En cuanto a Jaafar Jackson en el papel protagonista (en otra señal de la posible falta de objetividad, es el sobrino de Michael, hijo de su hermano Jermaine), se le da poco material con el que trabajar en su debut, pero lo hace bastante bien en las escenas de imitación y en los números de concierto físico, hasta el punto de que en ocasiones uno llega a creer que está viendo a Michael moonwalking.


La película carece en gran medida de trama, con Fuqua dejando que canciones enteras suenen de principio a fin para rellenar el metraje, y con escenas que parecen cosidas a partir de los momentos positivos de la vida de Michael (¡su mono Bubbles!, ¡el vídeo musical de «Thriller»!) sin ningún atisbo de arco narrativo.
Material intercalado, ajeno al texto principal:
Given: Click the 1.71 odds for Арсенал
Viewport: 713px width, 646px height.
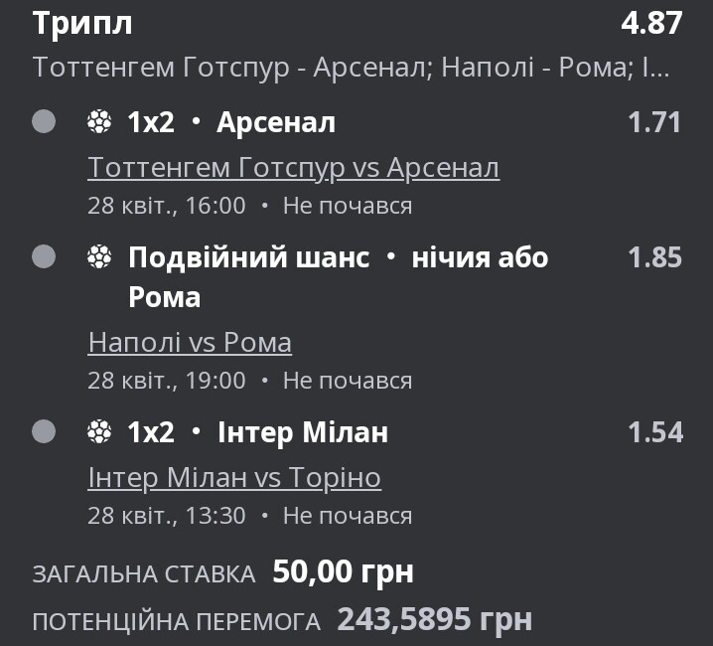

El metraje se arrastra en consecuencia, pues uno apenas tiene idea de adónde va la película y se da cuenta de que no tiene mucho que decir más allá de una propuesta nada sutil de canonización de Michael Jackson.


En definitiva, Michael es un trabajo de relaciones públicas bastante chapucero que, aunque aburrido y vergonzosamente selectivo en la forma en que cuenta la historia de su protagonista, llena su metraje con suficientes éxitos de Jackson como para convertirse esencialmente en una fiesta de grandes éxitos. Aunque la película ya ha superado los 700 millones de dólares en taquilla a nivel mundial, espero que, mientras la gente siga disfrutando de su música, no permita que este revisionismo le impida hacer el trabajo más difícil de examinar en su totalidad quién fue realmente Michael Jackson.